The electric Defender, which is 100 kg. heavier because of the lithium batteries than a regular Defender, was engineered in-house by Land Rover.

The vehicle has all-terrain capability, permanent 4WD, develops 94 bhp, and has a top speed of 70 mph.

The electric Land Rover Defender pulling four road carriages at the Eden Project (click image to expand - image courtesy of Land Rover UK)

The electric Land Rover Defender pulling the four carriage road train at the Eden Project (click image to expand – image courtesy of Land Rover UK)

The vehicle’s Hill Descent Control is linked to a regenerative braking function, where up to 80% of the car’s kinetic energy can be recovered.

Land Rover’s acclaimed Terrain Response system has been adapted for electric drive, offering a 50-mile range with a reserve of a further 12.5 miles.

The result is a vehicle that produces no exhaust emissions, can be used off-road at low-speed for up to eight hours, and takes 10 hours for the 27 kWh lithium batteries to fully charge.

‘Fast-charge’ technology can reduce the recharge time to four hours.

Under the bonnet of the electric Defender Land Rover (click image to expand - image courtesy of Land Rover UK)

Under the bonnet of the electric Land Rover Defender (click image to expand – image courtesy of Land Rover UK)

Jeremy Greenwood, Principal Engineer on the Electric Defender project, said the car was ideal for the sensitive ecology of the Eden Project.

In addition, the repetitive nature of the work will provide excellent data for future electric vehicles.

“The car has been modified so it now includes a second battery,” Mr.
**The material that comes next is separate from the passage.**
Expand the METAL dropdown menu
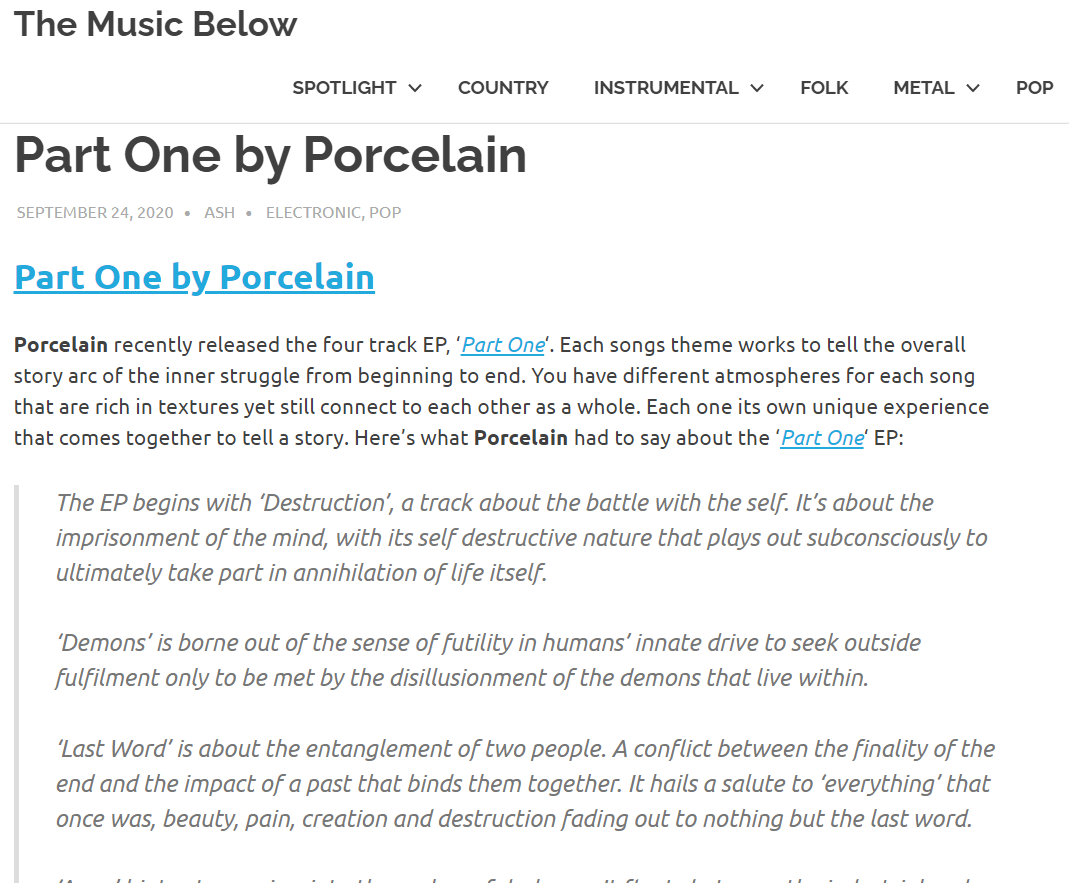This screenshot has width=1069, height=883. (973, 88)
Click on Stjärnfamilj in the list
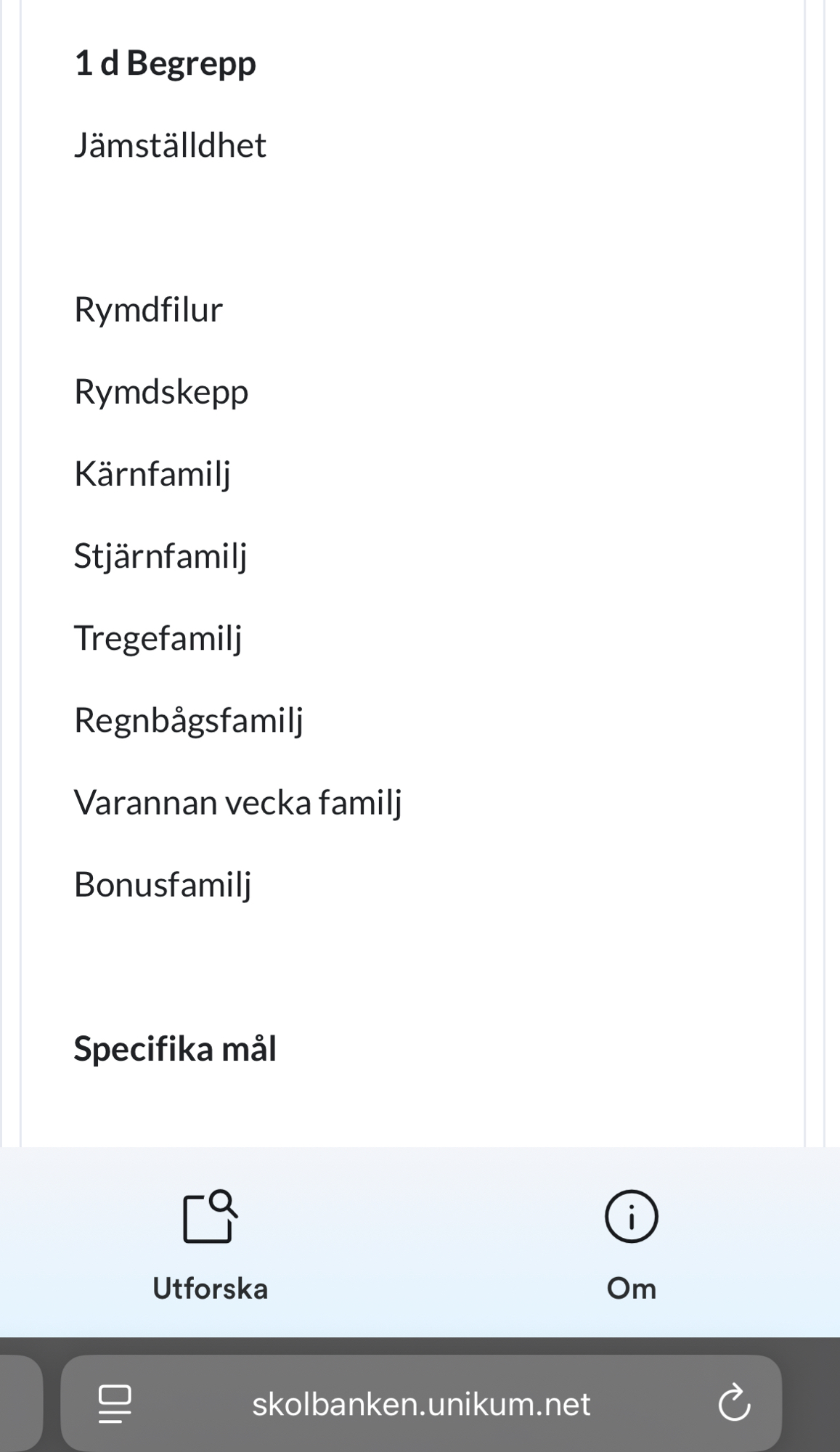Viewport: 840px width, 1452px height. 160,556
Greenwood said.

“That will allow it to work a full day at the Eden Project, but also improves weight distribution and stability.”

“In addition, we’ve linked the land-train’s air brakes to the foot pedal of the Land Rover, enhancing safety,” he said.

Gus Grand, Climate Change Lead at the Eden Project, said “we’re very pleased to be working with Land Rover on this exciting project.”

“It will be a great talking point for our visitors and proves that electric vehicles can be every bit as tough and rugged as their fossil fuel counterparts, while being much quieter, cheaper to run, and with zero emissions at the point of use,” Mr Grand said.